Excerpt.
:::::
Methods		English			Chinese		C-E	E-C
		Para	Q&Q	MA	Q&Q	MA	Q&Q	Q&Q
supervised	TextCNN	0.61 ***	0.60 **	0.49 **	0.47 *	0.51 *	0.31 **	0.27 **
	LSTM	0.56 **	0.59 **	0.51 *	0.54 **	0.52 **	0.23 *	0.22 *
	LSTM+BIA	0.54 **	0.53 **	0.47 *	0.55 **	0.56 **	0.26 *	0.24 *
	BERT-base	0.57 ***	0.55 ***	0.53 **	0.49 ***	0.51 **	0.48 **	0.41 **
	Con-SIM	0.52 ***	0.53 ***	0.51 *	0.47 ***	0.50 *	0.44 **	0.38 **
	RCMD	0.53 ***	0.56 ***	0.54 *	0.46 ***	0.53 **	0.42 **	0.43 **
unsupervised	AVE	0.58 *	0.61 **	0.42 *	0.63 **	0.49 *	0.61 **	0.63 **
	TR+AVE	0.65 **	0.66 **	0.49 **	0.68 **	0.55 **	0.66 **	0.68 **
	TR+CON	0.69 *	0.71 ***	0.53 **	0.66 **	0.53 **	0.71 ***	0.66 **
	Ours	0.82 ***	0.86 ***	0.68 ***	0.89 ***	0.67 ***	0.86 ***	0.89 ***

, it can be found that supervised algorithms degrade much compared with the results shown in Table 4. In Table 4, the results are obtained in the situation that training and testing are performed on the same corpus. This phenomenon indicates that task transferring (or corpus changing) deeply affects the performance of supervised algorithms. The reason is obvious. Since supervised algorithms count on the transcendental knowledge (this knowledge indicates data distribution assumption) derived from training corpus to deal with novel data, they are easy to be distorted by the other corpus which owns diverse distribution. On the contrary, there is no training corpus for unsupervised algorithms. Thus, they do not make any assumption about data distribution, which causes they are not affected by task transferring (or corpus changing). Our calculation is one kind of unsupervised algorithms. It keeps high quality across all the corpora. The significant test results prove the reliability of the high quality of our calculation.
:::::
Tasks to complete.
a – Condense the excerpt's paragraph beginning "it can be found that supervised algorithms degrade" into a bulleted list that keeps its main facts.
b – According to the excerpt, under what condition were the results in Table 4 obtained?
The rows have no connection to the excerpt.
:::::
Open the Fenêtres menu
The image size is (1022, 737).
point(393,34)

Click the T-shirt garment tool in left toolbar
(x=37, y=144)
:::::
Answers by item.
a –
- Supervised algorithms perform much worse here than in Table 4, where training and testing were done on the same corpus.
- This shows that task transferring, or changing the corpus, strongly affects supervised algorithms.
- These algorithms depend on knowledge of the data distribution taken from their training corpus, so a corpus with a different distribution easily distorts them.
- Unsupervised algorithms have no training corpus and make no assumption about data distribution, so task transferring does not affect them.
- The authors' calculation is an unsupervised algorithm that keeps high quality across all the corpora, and significance tests confirm the reliability of that quality.

b – Training and testing were performed on the same corpus.